At the center is of course her dedication to her craft. She loves to skate and push herself. She never looks happier than in the middle of twirling through the air, landing some of the most impressive moves in ice skating history. Gillespie knows how to shoot these sequences, which adds to the awe of the entire film. You're left realizing how much the hard work means to her. As she stretches out her arms in hopes of receiving welcomed praise, she has never looked more desperate. She is a sports figure whose only moment of respect comes in those few seconds that the audience claps. As the story goes, her life remains tragic and her face gets battered, but she keeps going. She's inspired to skate because it's the root of her happiness, and her lack of "traditional American family" keeps her from getting it more often.
It doesn't help that the figures throughout the film are a bit repulsive. As mentioned, her mother is abusive and never says a nice thing. Her boyfriend (Sebastian Stan) assaults her almost every five minutes. There's no solace for Tonya, whose only gift throughout the movie is telling "her story." This is how she wants to be seen. Yet it's tough to say that the film does a great job of capturing this aspect because of how mean-spirited it winds up being. Tonya may be a tragic figure, but she does little that's redemptive in any meaningful way. She doesn't change throughout the film, save for a deeper resentment towards the general public that marginalized her. The story has changed, but Tonya is still in a lot of ways a person as terrible as the one she was depicted as to begin with.
Among the saving graces is Robbie's performance, which manages to capture every snarl with a sense of purpose. There are nails underneath that cigarette ready to claw your eyes out. She is bitter because that's how she was raised, only ever finding joy on the ice. She hides her pain behind make-up. As she applies it over a bruise, she smiles and looks desperate for acceptance. It's something she may never win, even if the trophies begin piling up. She is the bad girl who wants to be taken seriously, and it's the sad center of the film. There's not much beyond that that's necessarily exciting, but it definitely captures a woman scorned by everyone. To paraphrase Henry Kissinger "Imagine if someone loved that woman." Maybe she would be a better person but a worse skater. It's tough to really say.
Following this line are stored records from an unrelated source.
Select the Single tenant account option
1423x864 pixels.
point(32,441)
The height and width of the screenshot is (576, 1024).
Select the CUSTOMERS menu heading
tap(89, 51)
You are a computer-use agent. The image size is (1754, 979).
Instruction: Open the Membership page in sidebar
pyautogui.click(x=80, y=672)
The film's gimmicks add a little flair to the conventional sports movie. The style makes her seem like a gangster such as Henry Hill, trying to plead his case for pursuing the life that she did. It works thematically, but also feels like one of the film's weakest choices. Having the story break off into tangents shows just how difficult it is for one person to own this narrative, and that even when it's Tonya's story, it isn't hers entirely. The gimmicks are meant to provoke the viewer into thinking differently, but sometimes they serve little purpose. The more ridiculous sequences for instance are pinned with "She really did this." sentiments that add nothing to the overall story. It eventually becomes too reliant on saying things for the sake of a punchline. It's distracting, and never creates any sense of redemption for the characters.
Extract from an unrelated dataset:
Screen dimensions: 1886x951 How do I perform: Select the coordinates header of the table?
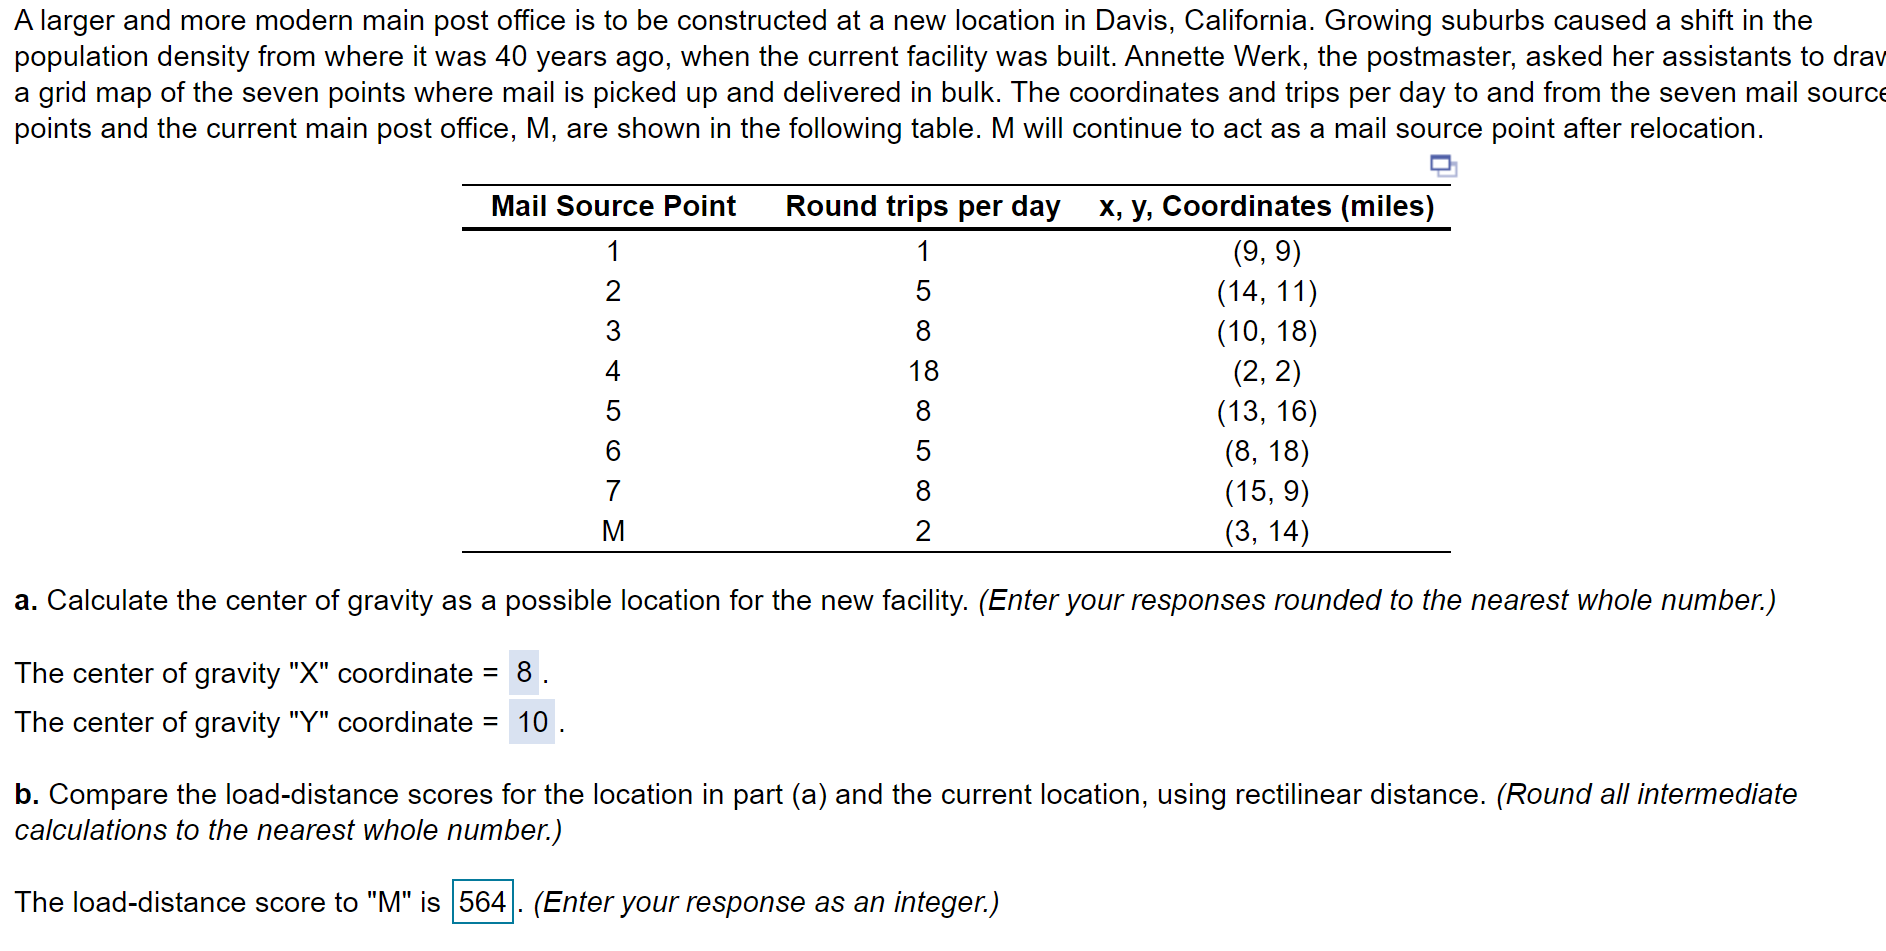pos(1266,206)
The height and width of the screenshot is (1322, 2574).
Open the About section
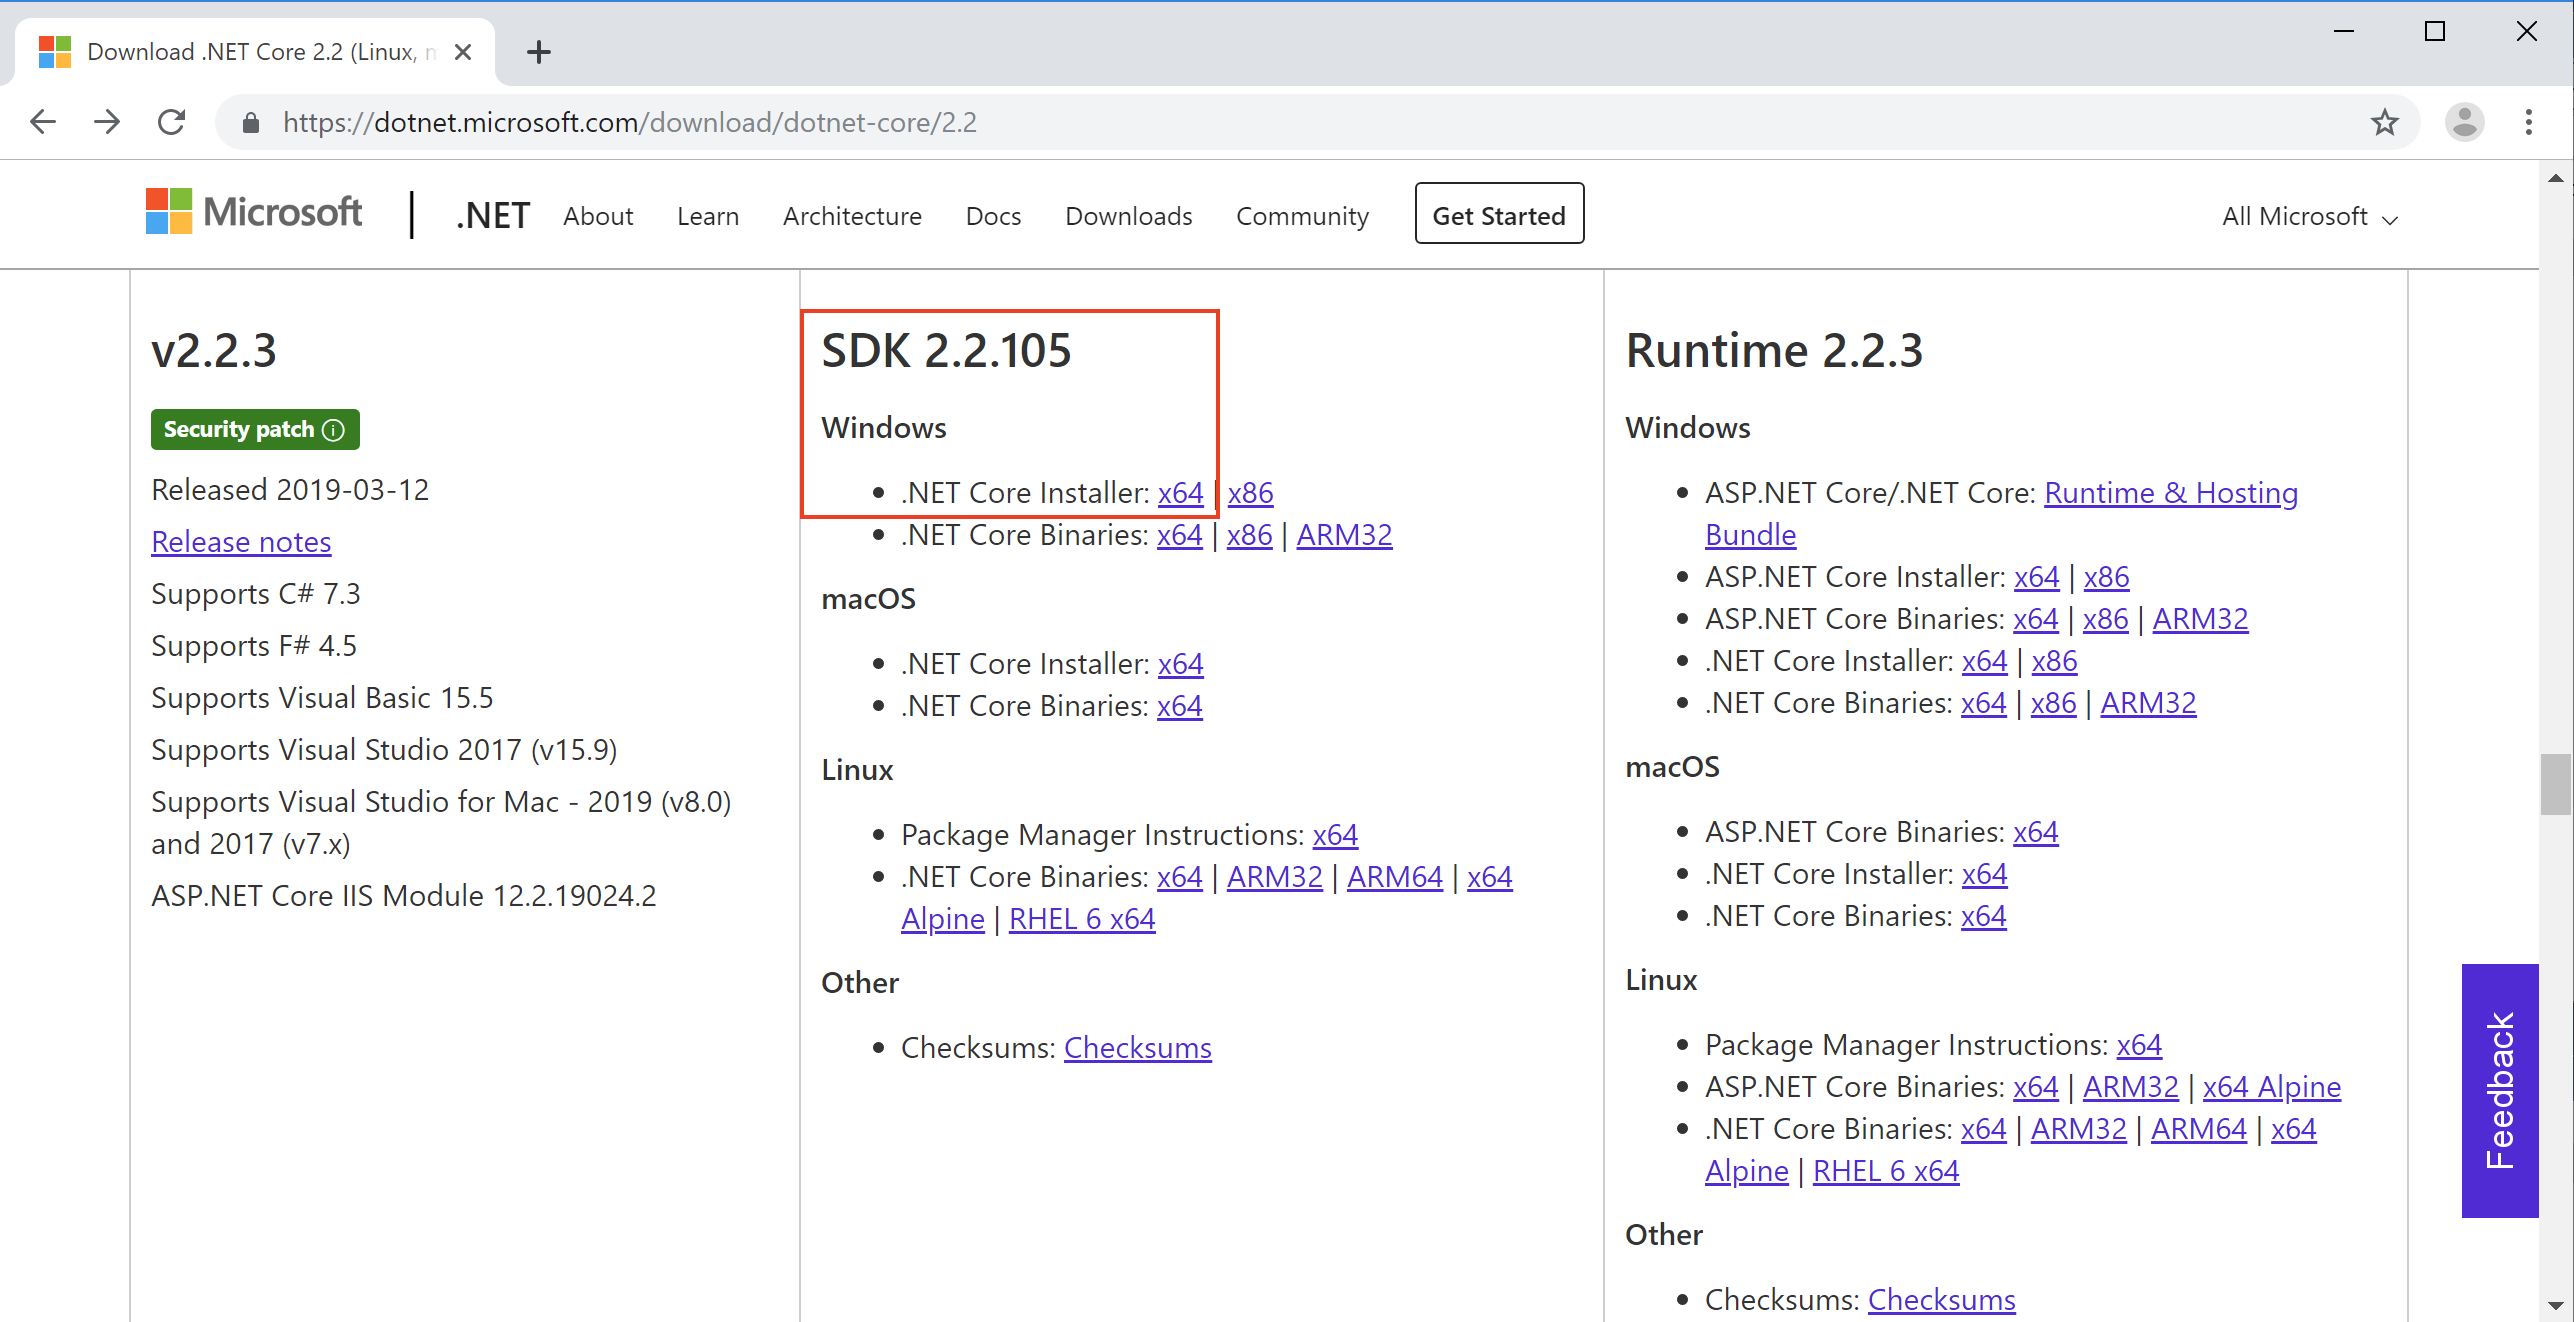[600, 216]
I, Tonya is a unique sports movie in that it paints the life of a woman who has struggled her entire life for respect. In that way, it manages to be effective as a surface-level comedy about how tough the struggle really is. Robbie does a good job in the role, showing promise for playing tough women. However, the film's biggest strength remains in the ice skating sequences, of which are excellently shot. It's a tragedy what happened to Harding behind the scenes, but the film doesn't do enough with them to necessarily be more than pulpy, trashy fun. It tries to reinvent the Harding mythology but is fine accepting that she's still a bad person. Nothing changes over the film, even if the story does. What was it all for? Robbie is better than the material, and thankfully she makes it a passable movie with every last catty insult she hurls. Imagine what would've happened if the story was better. Maybe she would be putting in a career-defining performance instead of this.